In Mauritania dove il 90 percento delle ragazzine vengono mutilate nonostante una legge lo vieti da cinque anni, lo scorso 12 gennaio, dopo due giorni di serrata discussione, un forum di 34 ulema e saggi sunniti ha emesso una fatwa, un precetto imperioso in base alla legge coranica, mettendo al bando le mutilazioni genitali femminili definite «atto anti islamico». Lo sceicco Ould Zein, capo del consiglio degli eruditi ha spiegato che se anche l’escissione viene citata negli Hadiths, le testimonianze della vita del Profeta,«non c’è alcun riferimento chiaro che legittimi questa pratica nel Corano». La difficoltà ha aggiunto Zein è quella di separare la religione dalla tradizione.

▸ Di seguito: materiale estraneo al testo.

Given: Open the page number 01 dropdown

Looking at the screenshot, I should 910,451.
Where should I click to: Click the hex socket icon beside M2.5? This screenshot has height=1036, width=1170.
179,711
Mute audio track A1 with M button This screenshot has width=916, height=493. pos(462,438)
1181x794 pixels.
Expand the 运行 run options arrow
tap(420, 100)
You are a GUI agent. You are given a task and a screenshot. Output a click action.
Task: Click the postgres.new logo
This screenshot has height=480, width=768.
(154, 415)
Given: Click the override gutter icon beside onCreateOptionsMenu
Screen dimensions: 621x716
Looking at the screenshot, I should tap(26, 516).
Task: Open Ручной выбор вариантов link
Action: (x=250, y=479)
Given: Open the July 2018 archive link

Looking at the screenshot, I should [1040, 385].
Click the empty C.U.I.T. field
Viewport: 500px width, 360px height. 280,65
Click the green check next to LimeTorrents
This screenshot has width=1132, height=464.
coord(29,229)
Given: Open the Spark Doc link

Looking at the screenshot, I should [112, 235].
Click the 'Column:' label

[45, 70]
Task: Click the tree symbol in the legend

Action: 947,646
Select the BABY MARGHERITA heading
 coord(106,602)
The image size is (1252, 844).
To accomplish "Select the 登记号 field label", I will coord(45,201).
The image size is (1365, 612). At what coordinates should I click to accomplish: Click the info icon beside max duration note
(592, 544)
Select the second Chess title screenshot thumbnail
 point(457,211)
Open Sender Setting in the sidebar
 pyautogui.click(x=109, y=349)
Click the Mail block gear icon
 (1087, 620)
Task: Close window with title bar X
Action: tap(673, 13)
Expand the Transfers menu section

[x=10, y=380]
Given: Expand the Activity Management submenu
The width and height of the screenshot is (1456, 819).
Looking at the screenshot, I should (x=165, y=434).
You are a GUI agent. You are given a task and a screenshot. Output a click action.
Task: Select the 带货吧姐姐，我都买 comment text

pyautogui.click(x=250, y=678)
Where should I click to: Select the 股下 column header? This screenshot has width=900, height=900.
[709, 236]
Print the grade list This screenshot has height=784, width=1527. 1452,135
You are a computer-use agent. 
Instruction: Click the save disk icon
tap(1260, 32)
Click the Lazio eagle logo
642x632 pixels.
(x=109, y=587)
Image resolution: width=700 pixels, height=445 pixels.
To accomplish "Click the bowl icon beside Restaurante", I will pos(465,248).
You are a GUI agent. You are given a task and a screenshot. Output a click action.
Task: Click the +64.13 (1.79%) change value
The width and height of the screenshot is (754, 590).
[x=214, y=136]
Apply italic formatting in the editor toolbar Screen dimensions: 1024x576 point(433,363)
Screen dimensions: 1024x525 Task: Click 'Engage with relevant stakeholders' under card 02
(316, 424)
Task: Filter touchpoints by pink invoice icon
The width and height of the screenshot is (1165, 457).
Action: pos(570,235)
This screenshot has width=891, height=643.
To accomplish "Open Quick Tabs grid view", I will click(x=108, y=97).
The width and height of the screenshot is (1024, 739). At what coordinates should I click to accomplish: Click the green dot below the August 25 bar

Per questo, secondo Isatou Touray dell’ong Gamcotrap in Gambia non è del tutto contraria a pratiche alternative. Una sorta di limitazione del danno, per dare una alternativa alla scelta secca tra conformarsi o opporsi alla tradizione, con la coscienza che si tratta di un percorso culturale lungo e tortuoso. In Kenya e in Costa d’Avorio la medicalizzazione dell’operazione pare abbia ridotto dall’80 al 50% le donne mutilate. Mentreper ammissione dell’Oms la messa al bando della pratica in alcuni Paesi ha abbassato l’età dell’intervento in una deriva sempre più clandestina. Resta il diritto umano calpestato, vissuto nel silenzio e tramandato di madre in figlia. Un silenzio che rimbomba nelle stanze del Palazzo di Vetro.